Problem to solve ::
Return the data below, unchanged.

Extracted information ::
#####

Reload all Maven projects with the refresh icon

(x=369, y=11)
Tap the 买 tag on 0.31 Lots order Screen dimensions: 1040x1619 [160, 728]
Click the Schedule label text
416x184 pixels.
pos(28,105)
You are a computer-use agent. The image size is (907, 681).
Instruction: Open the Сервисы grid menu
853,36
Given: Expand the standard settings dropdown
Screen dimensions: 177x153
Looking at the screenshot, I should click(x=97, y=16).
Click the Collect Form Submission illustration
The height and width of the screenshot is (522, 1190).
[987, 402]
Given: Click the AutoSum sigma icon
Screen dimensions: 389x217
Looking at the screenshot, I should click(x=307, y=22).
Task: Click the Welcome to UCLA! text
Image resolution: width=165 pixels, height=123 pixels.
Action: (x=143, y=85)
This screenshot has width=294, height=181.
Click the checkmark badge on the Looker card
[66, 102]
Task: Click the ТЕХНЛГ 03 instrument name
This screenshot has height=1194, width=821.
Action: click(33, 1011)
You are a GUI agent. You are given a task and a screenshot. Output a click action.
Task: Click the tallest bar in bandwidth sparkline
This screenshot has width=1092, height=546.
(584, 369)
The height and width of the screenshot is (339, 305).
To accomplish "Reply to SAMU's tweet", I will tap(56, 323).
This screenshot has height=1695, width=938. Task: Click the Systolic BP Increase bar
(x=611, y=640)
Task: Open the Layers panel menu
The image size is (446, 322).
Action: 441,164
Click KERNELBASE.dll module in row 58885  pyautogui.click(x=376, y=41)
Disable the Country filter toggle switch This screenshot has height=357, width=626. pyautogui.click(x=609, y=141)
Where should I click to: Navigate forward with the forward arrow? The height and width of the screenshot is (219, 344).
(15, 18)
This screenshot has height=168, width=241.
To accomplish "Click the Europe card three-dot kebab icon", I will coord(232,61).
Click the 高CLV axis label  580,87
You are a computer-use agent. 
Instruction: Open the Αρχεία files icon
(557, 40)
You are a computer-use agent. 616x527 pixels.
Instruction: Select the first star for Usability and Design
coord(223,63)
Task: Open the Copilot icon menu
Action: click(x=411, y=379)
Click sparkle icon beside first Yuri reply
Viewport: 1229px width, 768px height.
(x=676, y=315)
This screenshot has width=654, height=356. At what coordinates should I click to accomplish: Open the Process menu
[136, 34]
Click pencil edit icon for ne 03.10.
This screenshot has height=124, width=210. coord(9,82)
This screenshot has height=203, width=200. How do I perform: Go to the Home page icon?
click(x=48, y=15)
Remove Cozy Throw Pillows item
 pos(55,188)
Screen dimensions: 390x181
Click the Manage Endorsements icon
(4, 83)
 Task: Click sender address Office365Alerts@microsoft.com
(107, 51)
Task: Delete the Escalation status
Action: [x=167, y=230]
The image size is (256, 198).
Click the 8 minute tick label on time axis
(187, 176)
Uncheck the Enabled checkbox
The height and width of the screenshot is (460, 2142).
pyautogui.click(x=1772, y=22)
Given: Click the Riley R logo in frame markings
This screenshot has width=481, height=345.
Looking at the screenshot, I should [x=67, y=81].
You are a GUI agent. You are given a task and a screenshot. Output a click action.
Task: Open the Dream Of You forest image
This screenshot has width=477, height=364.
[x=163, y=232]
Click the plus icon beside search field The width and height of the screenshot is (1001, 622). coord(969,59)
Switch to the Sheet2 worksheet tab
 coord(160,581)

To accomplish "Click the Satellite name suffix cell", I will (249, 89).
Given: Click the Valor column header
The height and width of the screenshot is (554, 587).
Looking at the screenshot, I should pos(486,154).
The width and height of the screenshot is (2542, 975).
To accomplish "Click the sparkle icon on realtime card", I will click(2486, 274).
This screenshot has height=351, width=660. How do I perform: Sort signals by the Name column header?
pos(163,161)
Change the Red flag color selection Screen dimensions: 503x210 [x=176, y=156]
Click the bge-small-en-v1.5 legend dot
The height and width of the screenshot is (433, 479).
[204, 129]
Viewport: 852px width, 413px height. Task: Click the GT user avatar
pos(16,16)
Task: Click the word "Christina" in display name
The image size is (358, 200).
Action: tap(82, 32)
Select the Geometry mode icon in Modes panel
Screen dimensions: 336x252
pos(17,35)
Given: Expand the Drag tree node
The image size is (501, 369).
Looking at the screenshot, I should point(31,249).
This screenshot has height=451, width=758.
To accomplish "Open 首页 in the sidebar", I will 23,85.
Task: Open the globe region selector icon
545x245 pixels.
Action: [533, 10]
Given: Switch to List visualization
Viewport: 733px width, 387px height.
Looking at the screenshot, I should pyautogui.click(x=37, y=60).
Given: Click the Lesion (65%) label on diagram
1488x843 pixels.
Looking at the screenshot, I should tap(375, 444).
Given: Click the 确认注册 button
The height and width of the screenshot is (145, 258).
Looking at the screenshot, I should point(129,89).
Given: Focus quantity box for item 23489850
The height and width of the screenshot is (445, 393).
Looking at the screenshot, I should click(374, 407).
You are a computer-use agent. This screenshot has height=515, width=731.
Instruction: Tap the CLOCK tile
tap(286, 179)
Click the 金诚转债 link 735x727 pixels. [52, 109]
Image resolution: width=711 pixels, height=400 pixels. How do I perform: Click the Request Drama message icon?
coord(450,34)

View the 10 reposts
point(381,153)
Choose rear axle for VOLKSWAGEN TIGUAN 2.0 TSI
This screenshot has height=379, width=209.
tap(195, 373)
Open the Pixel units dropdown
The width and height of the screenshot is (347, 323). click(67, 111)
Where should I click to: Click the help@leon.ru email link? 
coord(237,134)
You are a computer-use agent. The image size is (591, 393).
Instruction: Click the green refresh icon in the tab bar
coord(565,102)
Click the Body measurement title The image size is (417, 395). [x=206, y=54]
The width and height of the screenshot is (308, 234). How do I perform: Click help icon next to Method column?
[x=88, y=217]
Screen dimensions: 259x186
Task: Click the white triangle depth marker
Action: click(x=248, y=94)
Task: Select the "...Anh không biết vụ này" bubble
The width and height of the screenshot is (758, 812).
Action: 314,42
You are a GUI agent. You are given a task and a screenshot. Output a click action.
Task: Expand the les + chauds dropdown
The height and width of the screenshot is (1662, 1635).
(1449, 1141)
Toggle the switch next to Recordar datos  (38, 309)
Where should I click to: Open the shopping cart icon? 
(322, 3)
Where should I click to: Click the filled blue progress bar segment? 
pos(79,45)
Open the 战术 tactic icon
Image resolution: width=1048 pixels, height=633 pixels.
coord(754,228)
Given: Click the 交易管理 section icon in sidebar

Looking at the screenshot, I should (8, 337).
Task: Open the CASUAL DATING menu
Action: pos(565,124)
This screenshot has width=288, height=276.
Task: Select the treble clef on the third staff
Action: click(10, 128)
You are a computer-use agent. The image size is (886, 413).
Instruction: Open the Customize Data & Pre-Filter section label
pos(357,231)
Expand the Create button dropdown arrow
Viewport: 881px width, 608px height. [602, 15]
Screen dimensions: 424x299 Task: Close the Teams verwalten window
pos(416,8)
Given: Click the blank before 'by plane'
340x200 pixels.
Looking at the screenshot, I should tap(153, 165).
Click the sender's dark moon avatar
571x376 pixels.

#####

Result for this exercise ::
Reload all Maven projects with the refresh icon

(x=369, y=11)
Tap the 买 tag on 0.31 Lots order Screen dimensions: 1040x1619 [160, 728]
Click the Schedule label text
416x184 pixels.
pos(28,105)
You are a computer-use agent. The image size is (907, 681).
Instruction: Open the Сервисы grid menu
853,36
Given: Expand the standard settings dropdown
Screen dimensions: 177x153
Looking at the screenshot, I should click(x=97, y=16).
Click the Collect Form Submission illustration
The height and width of the screenshot is (522, 1190).
[987, 402]
Given: Click the AutoSum sigma icon
Screen dimensions: 389x217
Looking at the screenshot, I should click(x=307, y=22).
Task: Click the Welcome to UCLA! text
Image resolution: width=165 pixels, height=123 pixels.
Action: (x=143, y=85)
This screenshot has width=294, height=181.
Click the checkmark badge on the Looker card
[66, 102]
Task: Click the ТЕХНЛГ 03 instrument name
This screenshot has height=1194, width=821.
Action: click(33, 1011)
You are a GUI agent. You are given a task and a screenshot. Output a click action.
Task: Click the tallest bar in bandwidth sparkline
This screenshot has width=1092, height=546.
(584, 369)
The height and width of the screenshot is (339, 305).
To accomplish "Reply to SAMU's tweet", I will tap(56, 323).
This screenshot has height=1695, width=938. Task: Click the Systolic BP Increase bar
(x=611, y=640)
Task: Open the Layers panel menu
The image size is (446, 322).
Action: 441,164
Click KERNELBASE.dll module in row 58885  pyautogui.click(x=376, y=41)
Disable the Country filter toggle switch This screenshot has height=357, width=626. pyautogui.click(x=609, y=141)
Where should I click to: Navigate forward with the forward arrow? The height and width of the screenshot is (219, 344).
(15, 18)
This screenshot has height=168, width=241.
To accomplish "Click the Europe card three-dot kebab icon", I will coord(232,61).
Click the 高CLV axis label  580,87
You are a computer-use agent. 
Instruction: Open the Αρχεία files icon
(557, 40)
You are a computer-use agent. 616x527 pixels.
Instruction: Select the first star for Usability and Design
coord(223,63)
Task: Open the Copilot icon menu
Action: click(x=411, y=379)
Click sparkle icon beside first Yuri reply
Viewport: 1229px width, 768px height.
(x=676, y=315)
This screenshot has width=654, height=356. At what coordinates should I click to accomplish: Open the Process menu
[136, 34]
Click pencil edit icon for ne 03.10.
This screenshot has height=124, width=210. coord(9,82)
This screenshot has height=203, width=200. How do I perform: Go to the Home page icon?
click(x=48, y=15)
Remove Cozy Throw Pillows item
 pos(55,188)
Screen dimensions: 390x181
Click the Manage Endorsements icon
(4, 83)
 Task: Click sender address Office365Alerts@microsoft.com
(107, 51)
Task: Delete the Escalation status
Action: [x=167, y=230]
The image size is (256, 198).
Click the 8 minute tick label on time axis
(187, 176)
Uncheck the Enabled checkbox
The height and width of the screenshot is (460, 2142).
pyautogui.click(x=1772, y=22)
Given: Click the Riley R logo in frame markings
This screenshot has width=481, height=345.
Looking at the screenshot, I should [x=67, y=81].
You are a GUI agent. You are given a task and a screenshot. Output a click action.
Task: Open the Dream Of You forest image
This screenshot has width=477, height=364.
[x=163, y=232]
Click the plus icon beside search field The width and height of the screenshot is (1001, 622). coord(969,59)
Switch to the Sheet2 worksheet tab
 coord(160,581)

To accomplish "Click the Satellite name suffix cell", I will (249, 89).
Given: Click the Valor column header
The height and width of the screenshot is (554, 587).
Looking at the screenshot, I should pos(486,154).
The width and height of the screenshot is (2542, 975).
To accomplish "Click the sparkle icon on realtime card", I will click(2486, 274).
This screenshot has height=351, width=660. How do I perform: Sort signals by the Name column header?
pos(163,161)
Change the Red flag color selection Screen dimensions: 503x210 [x=176, y=156]
Click the bge-small-en-v1.5 legend dot
The height and width of the screenshot is (433, 479).
[204, 129]
Viewport: 852px width, 413px height. Task: Click the GT user avatar
pos(16,16)
Task: Click the word "Christina" in display name
The image size is (358, 200).
Action: tap(82, 32)
Select the Geometry mode icon in Modes panel
Screen dimensions: 336x252
pos(17,35)
Given: Expand the Drag tree node
The image size is (501, 369).
Looking at the screenshot, I should point(31,249).
This screenshot has height=451, width=758.
To accomplish "Open 首页 in the sidebar", I will 23,85.
Task: Open the globe region selector icon
545x245 pixels.
Action: [533, 10]
Given: Switch to List visualization
Viewport: 733px width, 387px height.
Looking at the screenshot, I should pyautogui.click(x=37, y=60).
Given: Click the Lesion (65%) label on diagram
1488x843 pixels.
Looking at the screenshot, I should tap(375, 444).
Given: Click the 确认注册 button
The height and width of the screenshot is (145, 258).
Looking at the screenshot, I should point(129,89).
Given: Focus quantity box for item 23489850
The height and width of the screenshot is (445, 393).
Looking at the screenshot, I should click(374, 407).
You are a computer-use agent. This screenshot has height=515, width=731.
Instruction: Tap the CLOCK tile
tap(286, 179)
Click the 金诚转债 link 735x727 pixels. [52, 109]
Image resolution: width=711 pixels, height=400 pixels. How do I perform: Click the Request Drama message icon?
coord(450,34)

View the 10 reposts
point(381,153)
Choose rear axle for VOLKSWAGEN TIGUAN 2.0 TSI
This screenshot has height=379, width=209.
tap(195, 373)
Open the Pixel units dropdown
The width and height of the screenshot is (347, 323). click(67, 111)
Where should I click to: Click the help@leon.ru email link? 
coord(237,134)
You are a computer-use agent. The image size is (591, 393).
Instruction: Click the green refresh icon in the tab bar
coord(565,102)
Click the Body measurement title The image size is (417, 395). [x=206, y=54]
The width and height of the screenshot is (308, 234). How do I perform: Click help icon next to Method column?
[x=88, y=217]
Screen dimensions: 259x186
Task: Click the white triangle depth marker
Action: click(x=248, y=94)
Task: Select the "...Anh không biết vụ này" bubble
The width and height of the screenshot is (758, 812).
Action: 314,42
You are a GUI agent. You are given a task and a screenshot. Output a click action.
Task: Expand the les + chauds dropdown
The height and width of the screenshot is (1662, 1635).
(1449, 1141)
Toggle the switch next to Recordar datos  (38, 309)
Where should I click to: Open the shopping cart icon? 
(322, 3)
Where should I click to: Click the filled blue progress bar segment? 
pos(79,45)
Open the 战术 tactic icon
Image resolution: width=1048 pixels, height=633 pixels.
coord(754,228)
Given: Click the 交易管理 section icon in sidebar

Looking at the screenshot, I should (8, 337).
Task: Open the CASUAL DATING menu
Action: pos(565,124)
This screenshot has width=288, height=276.
Task: Select the treble clef on the third staff
Action: click(10, 128)
You are a computer-use agent. The image size is (886, 413).
Instruction: Open the Customize Data & Pre-Filter section label
pos(357,231)
Expand the Create button dropdown arrow
Viewport: 881px width, 608px height. [602, 15]
Screen dimensions: 424x299 Task: Close the Teams verwalten window
pos(416,8)
Given: Click the blank before 'by plane'
340x200 pixels.
Looking at the screenshot, I should tap(153, 165).
Click the sender's dark moon avatar
571x376 pixels.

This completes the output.